Emmanuel Macron souhaite redéfinir les rôles respectifs de la loi, de l’accord de branche et de l’accord d’entreprise. Les acteurs de la négociation collective, en particulier les syndicats de salariés, verront leur place renforcée. Les négociations à l’échelle de l’entreprise, ou à défaut l’accord conclu au niveau de la branche, seront privilégiées. Il prévoit de « permettre de négocier au plus près du terrain. Le code du travail définit un socle de droits et de règles (durée légale du travail, salaire minimum, égalité professionnelle…), qui continuera de s’imposer aux entreprises. Au-delà, la primauté sera donnée aux accords d’entreprise sur les accords de branche. Tout accord d’entreprise résultera soit d’un accord majoritaire avec les syndicats, soit d’un référendum à l’initiative de l’employeur ou des syndicats sur la base d’un accord minoritaire. C’est seulement à défaut d’accord d’entreprise que la branche interviendra. L’ancien ministre veut engager une démarche volontariste pour réduire fortement le nombre de branches, avec pour objectif d’en avoir entre cinquante et cent, et créer un code du travail digital pour mieux accompagner les PME dans les décisions qu’elles prennent.
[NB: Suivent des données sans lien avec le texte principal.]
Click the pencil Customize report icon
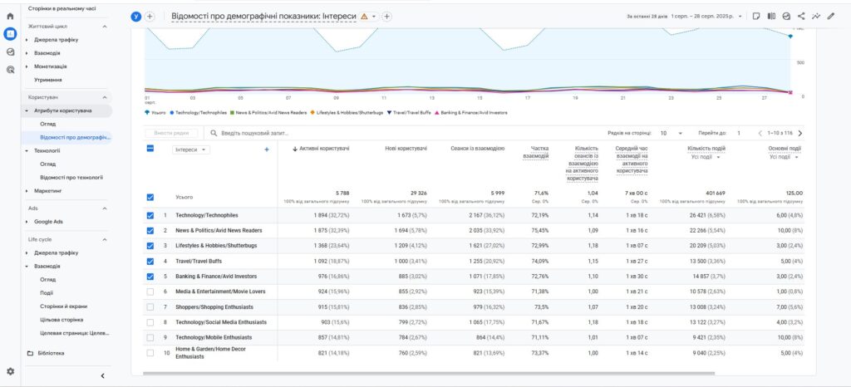This screenshot has width=851, height=387. pos(831,16)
Marine Le Pen souhaite retirer quant à elle la loi travail du 8 août 2016.

Quelle réforme pour le RSI ?

Emmanuel Macron veut supprimer le RSI pour l’adosser au régime général.

Marine Le Pen veut offrir aux indépendants le choix de s’affilier au régime général, le RSI, fonctionnant quant à lui sur la base de l’auto-déclaration trimestrielle des revenus.